*** Opening of Information supplied ***

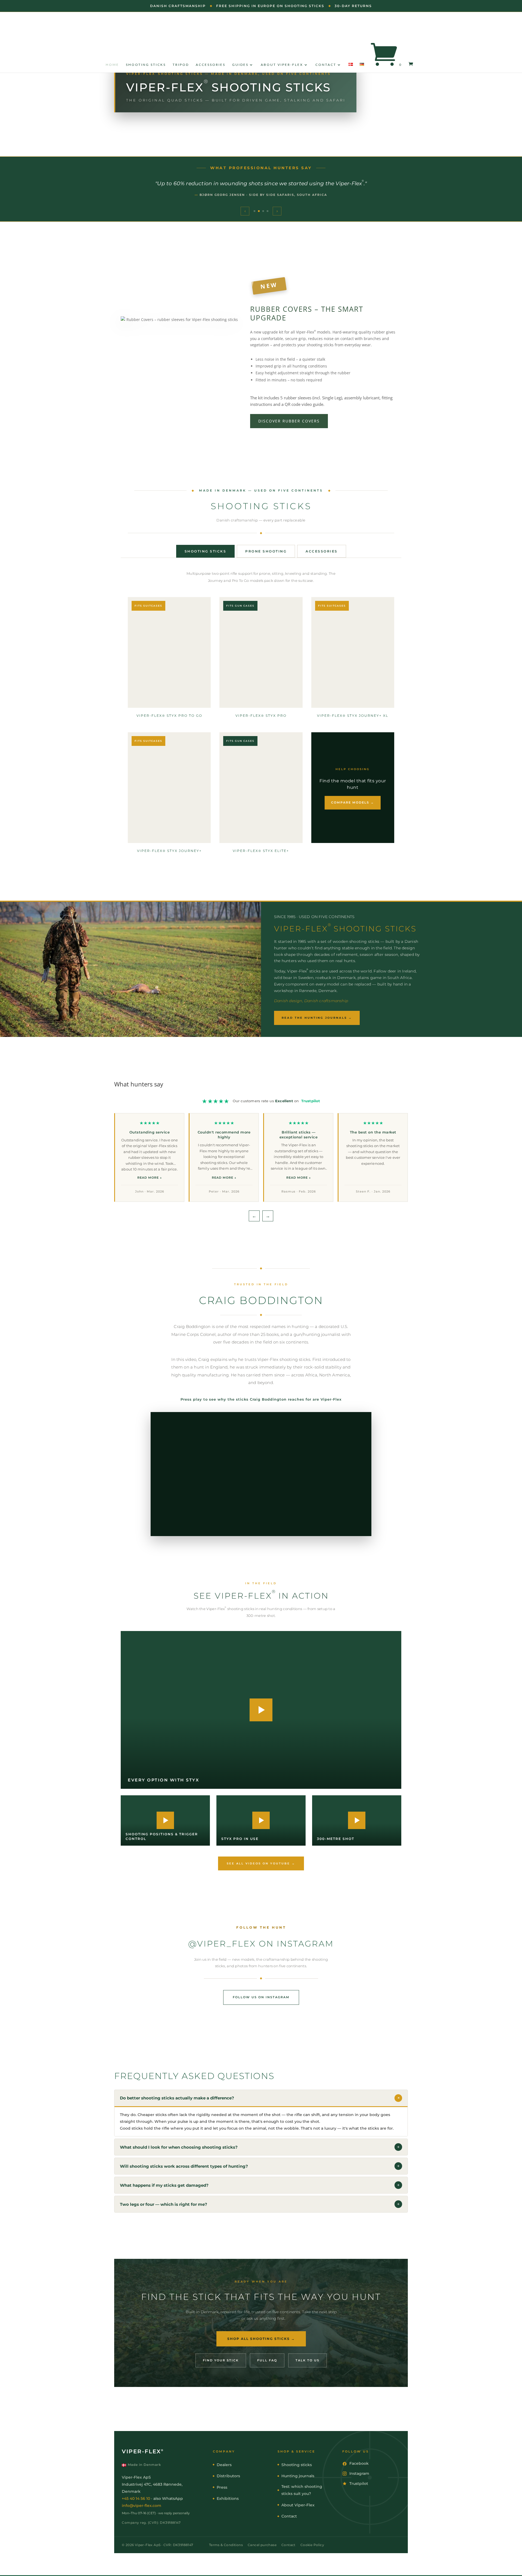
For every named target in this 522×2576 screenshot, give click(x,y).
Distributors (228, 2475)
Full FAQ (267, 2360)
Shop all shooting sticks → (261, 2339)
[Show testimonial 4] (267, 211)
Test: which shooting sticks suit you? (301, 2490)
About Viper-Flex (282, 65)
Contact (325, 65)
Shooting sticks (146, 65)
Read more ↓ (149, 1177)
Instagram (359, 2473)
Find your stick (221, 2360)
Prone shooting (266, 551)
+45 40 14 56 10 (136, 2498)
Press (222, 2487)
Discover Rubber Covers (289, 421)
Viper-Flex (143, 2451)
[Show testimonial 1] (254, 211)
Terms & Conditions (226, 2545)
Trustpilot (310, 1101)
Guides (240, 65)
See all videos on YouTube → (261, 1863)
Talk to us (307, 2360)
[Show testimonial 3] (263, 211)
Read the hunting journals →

*** Close of Information supplied ***
*** Opening of Information supplied ***

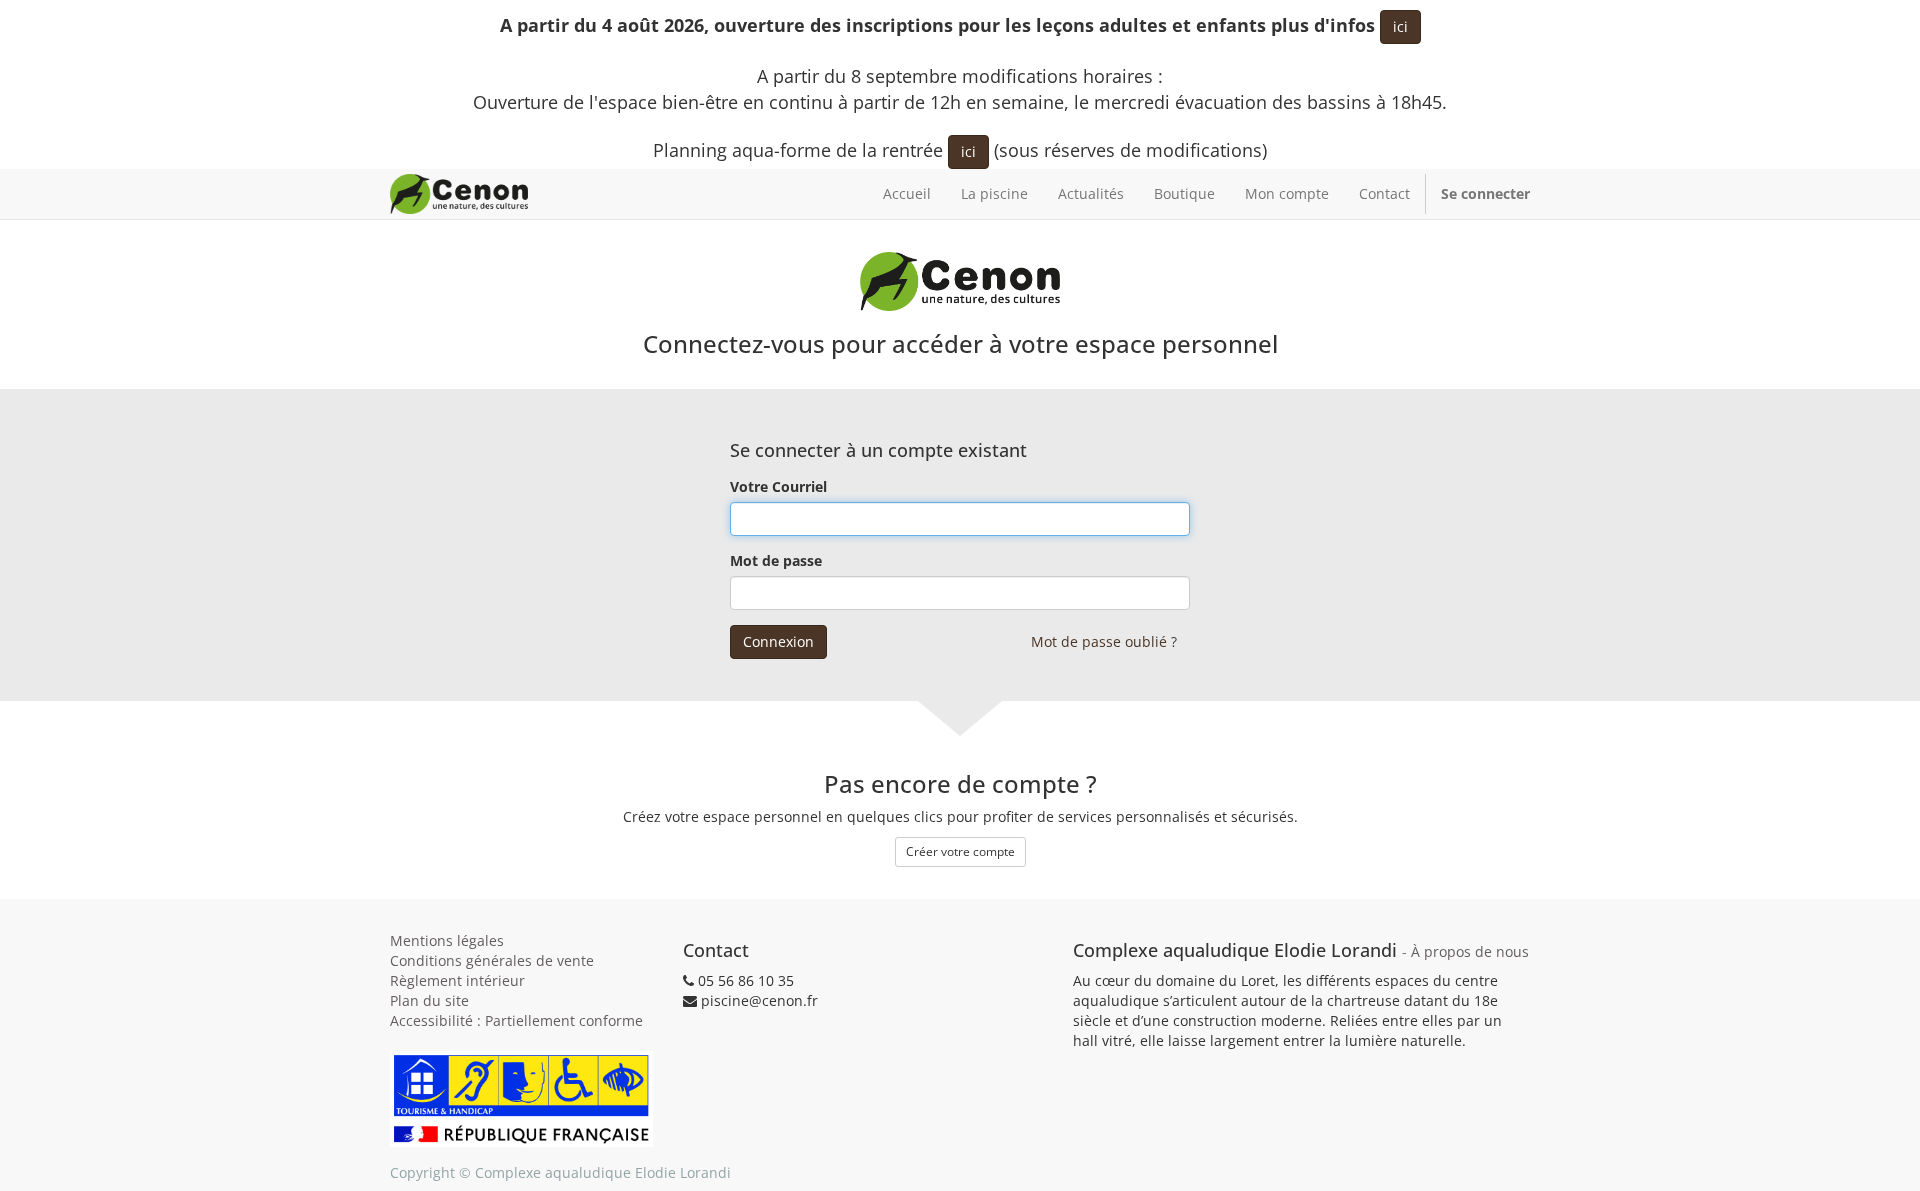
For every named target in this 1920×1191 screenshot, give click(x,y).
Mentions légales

*** Close of Information supplied ***

#### Exercise
Within the material above, output exactly the lines from the one with "Prone shooting (266, 551)" through the one with "Read the hunting journals →", end lines included, and nothing besides.

#### Finished exercise
Prone shooting (266, 551)
+45 40 14 56 10 (136, 2498)
Press (222, 2487)
Discover Rubber Covers (289, 421)
Viper-Flex (143, 2451)
[Show testimonial 1] (254, 211)
Terms & Conditions (226, 2545)
Trustpilot (310, 1101)
Guides (240, 65)
See all videos on YouTube → (261, 1863)
Talk to us (307, 2360)
[Show testimonial 3] (263, 211)
Read the hunting journals →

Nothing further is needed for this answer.